Thursday, January 10, 2013

Thomas Kuhn's "Scientific Revolutions"

The New Atlantis has a great essay commemorating Thomas Kuhn's book The Structure of Scientific Revolutions.
Kuhn held that the historical process of science is divided into three stages: a “normal” stage, followed by “crisis” and then “revolutionary” stages. The normal stage is characterized by a strong agreement among scientists on what is and is not scientific practice. In this stage, scientists largely agree on what are the questions that need answers. 
This is probably where most research lies.  A lot of work that follows the same outline of previous studies is done.  Much of it is great work that's important, but the design features of the studies follow a previous template.
A crisis occurs when an existing theory involves so many unsolved puzzles, or “anomalies,” that its explanatory ability becomes questionable. Scientists begin to consider entirely new ways of examining the data, and there is a lack of consensus on which questions are important scientifically.
The catalyst for this crisis can be a new discovery, like RNA interference, for example.  Or the discovery of RNA splicing.

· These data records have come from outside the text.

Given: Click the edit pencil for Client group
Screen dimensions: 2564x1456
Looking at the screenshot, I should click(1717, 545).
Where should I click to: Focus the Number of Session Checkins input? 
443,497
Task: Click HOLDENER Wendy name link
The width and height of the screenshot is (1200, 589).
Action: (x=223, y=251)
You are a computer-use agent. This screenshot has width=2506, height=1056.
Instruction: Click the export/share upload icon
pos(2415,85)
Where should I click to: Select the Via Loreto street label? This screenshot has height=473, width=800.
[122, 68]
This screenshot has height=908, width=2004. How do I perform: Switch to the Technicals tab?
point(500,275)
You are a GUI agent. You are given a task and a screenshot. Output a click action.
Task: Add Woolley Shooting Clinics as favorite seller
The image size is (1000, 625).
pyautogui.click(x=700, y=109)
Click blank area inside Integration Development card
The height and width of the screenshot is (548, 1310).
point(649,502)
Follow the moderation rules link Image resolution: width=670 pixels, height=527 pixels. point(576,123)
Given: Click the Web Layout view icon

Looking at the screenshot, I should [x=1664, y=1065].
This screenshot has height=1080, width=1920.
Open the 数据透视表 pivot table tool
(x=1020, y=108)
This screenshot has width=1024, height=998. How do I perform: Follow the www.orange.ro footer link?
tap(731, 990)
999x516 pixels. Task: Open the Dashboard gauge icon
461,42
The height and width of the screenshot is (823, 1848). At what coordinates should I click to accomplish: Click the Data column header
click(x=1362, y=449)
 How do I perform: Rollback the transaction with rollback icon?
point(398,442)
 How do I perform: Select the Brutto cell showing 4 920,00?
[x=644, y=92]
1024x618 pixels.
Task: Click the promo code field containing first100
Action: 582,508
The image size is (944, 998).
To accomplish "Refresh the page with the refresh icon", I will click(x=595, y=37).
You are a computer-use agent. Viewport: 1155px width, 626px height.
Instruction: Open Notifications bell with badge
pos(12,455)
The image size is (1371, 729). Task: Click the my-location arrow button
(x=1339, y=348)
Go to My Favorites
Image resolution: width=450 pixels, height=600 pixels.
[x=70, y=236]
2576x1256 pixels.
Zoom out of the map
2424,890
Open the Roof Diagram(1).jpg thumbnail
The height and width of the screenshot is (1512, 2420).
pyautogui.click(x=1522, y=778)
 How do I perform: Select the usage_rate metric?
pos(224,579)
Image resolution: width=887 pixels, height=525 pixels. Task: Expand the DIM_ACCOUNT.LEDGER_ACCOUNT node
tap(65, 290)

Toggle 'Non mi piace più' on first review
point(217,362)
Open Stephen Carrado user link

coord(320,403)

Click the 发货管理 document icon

Eventually, a new exemplary solution emerges. This new solution will be “incommensurable” — another key term in Kuhn’s thesis — with the former paradigm, meaning not only that the two paradigms are mutually conflicting, but that they are asking different questions, and to some extent speaking different scientific languages. Such a revolution inaugurates a new period of normal science. Thus normal science can be understood as a period of “puzzle-solving” or “mopping-up” after the discovery or elucidation of a paradigm-shifting theory. ...  But since every paradigm has its flaws, progress in normal science is always toward the point of another crisis.
 Taking the RNAi example further, recent years have seen many RNA interference papers that follow the same general design.  Now that the "RNAi paradigm" has been firmly established, what will the next big crisis point in biosciences be?